RAG Tracing
SpanForge sf_rag provides end-to-end observability for Retrieval-Augmented
Generation (RAG) pipelines. Each pipeline run is grouped into a session
that ties together the query, retrieval, and generation phases.
Overview
A RAG trace has three phases:
User query ──► trace_query() → session_id + llm.rag.query event
trace_retrieval() → llm.rag.retrieved event
trace_generation() → llm.rag.generated event
end_session() → llm.rag.session summary event
All phases are correlated by a single session_id.
Installation / import
sf_rag is available as a built-in singleton:
from spanforge.sdk import sf_rag
No additional installation is required.
Basic usage
from spanforge.sdk import sf_rag
# 1. Start the session — trace the query
session_id = sf_rag.trace_query(
query="What were the key outcomes of the 2024 summit?",
top_k=5,
retriever_name="pinecone-prod",
embedding_model="text-embedding-3-large",
)
# 2. Record what the retriever returned
sf_rag.trace_retrieval(
session_id,
chunks=[
{
"chunk_id": "doc-summit-p1",
"score": 0.94,
"content_hash": "abc123...",
"source": "docs/summit-2024.pdf",
},
{
"chunk_id": "doc-summit-p7",
"score": 0.87,
"content_hash": "def456...",
"source": "docs/summit-2024.pdf",
},
],
total_found=23,
latency_ms=62.4,
)
# 3. Record the LLM generation
sf_rag.trace_generation(
session_id,
model="gpt-4o",
chunk_ids_used=["doc-summit-p1", "doc-summit-p7"],
prompt_tokens=1024,
output_tokens=256,
grounding_score=0.88,
latency_ms=1850.0,
)
# 4. Finish the session and get a summary
summary = sf_rag.end_session(session_id)
print(f"Grounding: {summary.avg_grounding_score:.2f}") # Grounding: 0.88
print(f"Tokens: {summary.total_input_tokens + summary.total_output_tokens}")
Privacy guarantees
SpanForge RAG tracing is designed to avoid storing sensitive content:
| What you provide | What SpanForge stores |
|---|---|
query text | SHA-256 hash only |
| Retrieved document content | Never stored |
chunk_id values | Stored as-is — keep these PII-free |
| Grounding scores, token counts | Stored as numbers |
Using an explicit session ID
By default trace_query generates a ULID for session_id. You can supply
your own to align RAG sessions with your application's own conversation IDs:
session_id = sf_rag.trace_query(
query="...",
session_id="conv-" + user_conversation_id,
)
Inspecting a live session
Use get_session() to read session state without ending it:
live = sf_rag.get_session(session_id)
if live:
print(f"Queries so far: {live.total_queries}")
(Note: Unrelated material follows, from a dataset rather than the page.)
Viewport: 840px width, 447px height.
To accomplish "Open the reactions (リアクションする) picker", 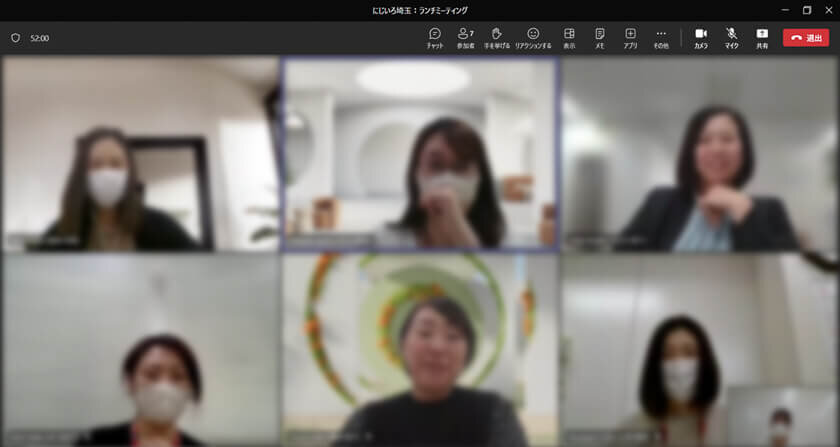I will click(533, 38).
print(f"Chunks retrieved: {live.total_chunks_retrieved}")
Handling retrieval errors
Pass status="error" or status="timeout" if the retriever fails:
try:
chunks = my_retriever.search(query)
sf_rag.trace_retrieval(session_id, chunks=chunks, latency_ms=45.0)
except TimeoutError:
sf_rag.trace_retrieval(
session_id,
chunks=[],
status="timeout",
error_message="Retriever timed out after 5s",
latency_ms=5000.0,
)
Grounding scores
grounding_score is an optional 0.0–1.0 float that measures how well the
LLM's answer is supported by the retrieved chunks. This can come from a
hallucination detection model, a retrieval re-ranker, or a custom heuristic.
sf_rag.trace_generation(
session_id,
model="gpt-4o",
chunk_ids_used=chunk_ids,
grounding_score=0.92, # 92% of claims are grounded
...
)
The session summary (RAGSessionPayload.avg_grounding_score) averages all
grounding scores across generation spans.
Service health
status = sf_rag.get_status()
print(status.status) # "ok"
print(status.active_sessions) # number of open sessions
print(status.total_queries) # cumulative query count
Integration with sf_observe
RAG tracing is complementary to sf_observe. For complete LLM visibility,
use both:
from spanforge.sdk import sf_rag, sf_observe
# Start a trace span
with sf_observe.span("rag-pipeline") as span:
session_id = sf_rag.trace_query(query, top_k=5)
sf_rag.trace_retrieval(session_id, chunks=...)
sf_rag.trace_generation(session_id, model="gpt-4o", ...)
summary = sf_rag.end_session(session_id)
Thread safety
SFRAGClient is thread-safe. Session state is protected by a threading.Lock.
You may call trace_query, trace_retrieval, and trace_generation concurrently
from multiple threads, each with a different session_id.